The diagram shows the species and its relationship with other species, e.g., whether A uses B or whether A and B are friendly. Due to space constraint, some items are grouped together, e.g., all the audio/video codecs, and some relationships are missing, e.g., RTMP is friendly with Speex. Ideally, we need a multi-dimensional representation to show multiple aspects of the jungle and how they are related. The following text lists the protocols that serve similar or common functions, and usually are competing within that function.

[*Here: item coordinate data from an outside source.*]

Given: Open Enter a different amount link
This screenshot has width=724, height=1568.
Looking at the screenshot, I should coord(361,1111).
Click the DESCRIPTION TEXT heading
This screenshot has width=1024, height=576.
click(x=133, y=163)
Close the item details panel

Structured data encodingXML, ASN.1, RFC822, others
Audio encodingG.711, G.723.1, G.722, G.726, G.728, G.729, MP3, Speex, Nellymoser, AMR, Silk, GIPS, etc.
Video encodingH.261, H.263, H.264, MPEG, Sorenson, Vidyo, etc.
Media transportRTP/RTCP, SRTP, ZRTP, Skype, IAX, RTMP, RTMFP
RendezvousSIP, H.323, Skype, Stratus/RTMFP
Session descriptionSDP, H.245, Jingle
Session negotiationSIP/SDP, H.245, Jingle, Skype, RTMFP
Call signaling and controlSIP, H.225/Q.931, Skype, IAX, MGCP, SCCP (Skinny), RTMFP
Streaming media controlRTSP, RTMP
Session announcementSAP
ConnectivityICE/STUN/TURN, Skype, RTMFP
Remote Procedure CallSOAP, XMLRPC, REST, RTMP
Programming callsCGI, CPL, CCXML, MSCML
Programming voice dialogVoiceXML
Instant messagingXMPP, SIMPLE, MSRP
Shared resource accessREST, XMPP, XCAP
Shared stateXMPP, RTMP, HTTP

As you can see that a SIP system typically employs one protocol for one task or a few related tasks, but integrated monolithic systems such as those based on RTMP/RTMFP, Skype or IAX tend to combine multiple functions in the single protocol. I have not listed H.32x protocols other than H.323 because those are intended for non-IP networks. Nevertheless, there are several H.32x systems, e.g., for room based video conferencing or for carrying voice among carriers.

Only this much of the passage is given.